My lab works on the genes involved in the control of pyrimidine biosynthesis, their role in the mitotic cell cycle and development, as well as their evolutionary conservation. We use both classical genetics and molecular biological approaches to dissect this phenomenon in Drosophila.
The long-term goal of the laboratory is to elucidate the regulation and function of the enhancer of rudimentary gene, e(r), a gene that may play an important role in human cancers. In eukaryotes, e(r), is expressed at high levels in dividing cells, and is up-regulated in human cancers. This up-regulation increases with tumor progression, leading to the hypothesis that e(r) expression may be diagnostic for cancers and their progression. The data also present the possibility that e(r) may have a causative role in cancer progression. A combination of genetic, biochemical, and expression experiments point to the involvement of e(r) in pyrimidine biosynthesis, DNA synthesis, cell division, transcriptional regulation, and the Notch signaling pathway. Immunolocalization of the e(r) protein, ER, and ER-GFP fusions, localize both the human and Drosophila ER to the nucleus.
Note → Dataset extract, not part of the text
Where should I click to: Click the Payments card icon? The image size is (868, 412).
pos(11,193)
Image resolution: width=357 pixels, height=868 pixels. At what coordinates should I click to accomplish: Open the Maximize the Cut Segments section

Consistent with these findings, screens for protein interactors identify a number of nuclear binding partners involved in transcription and DNA replication. ER is a small protein (100-109 amino acids) with a high conservation in primary and secondary structure. The human and Drosophila proteins are both 104 amino acids in length and are 76% identical. This high structural conservation, along with conserved aspects of its expression and cellular localization, suggests that the function of the protein may also be conserved. This is demonstrated by experiments, which show that the human gene can functionally replace the Drosophila gene.
We ultilize a combination of genetic and molecular approaches to study the regulation of the e(r) gene. In particular, we are interested in identifying the genes that are responsible for the activation of e(r) in dividing cells. We are also testing the functional conservation of e(r) by testing the ability of e(r) homologues from a diverse collection of eukaryotes to functionally replace the Drosophila gene.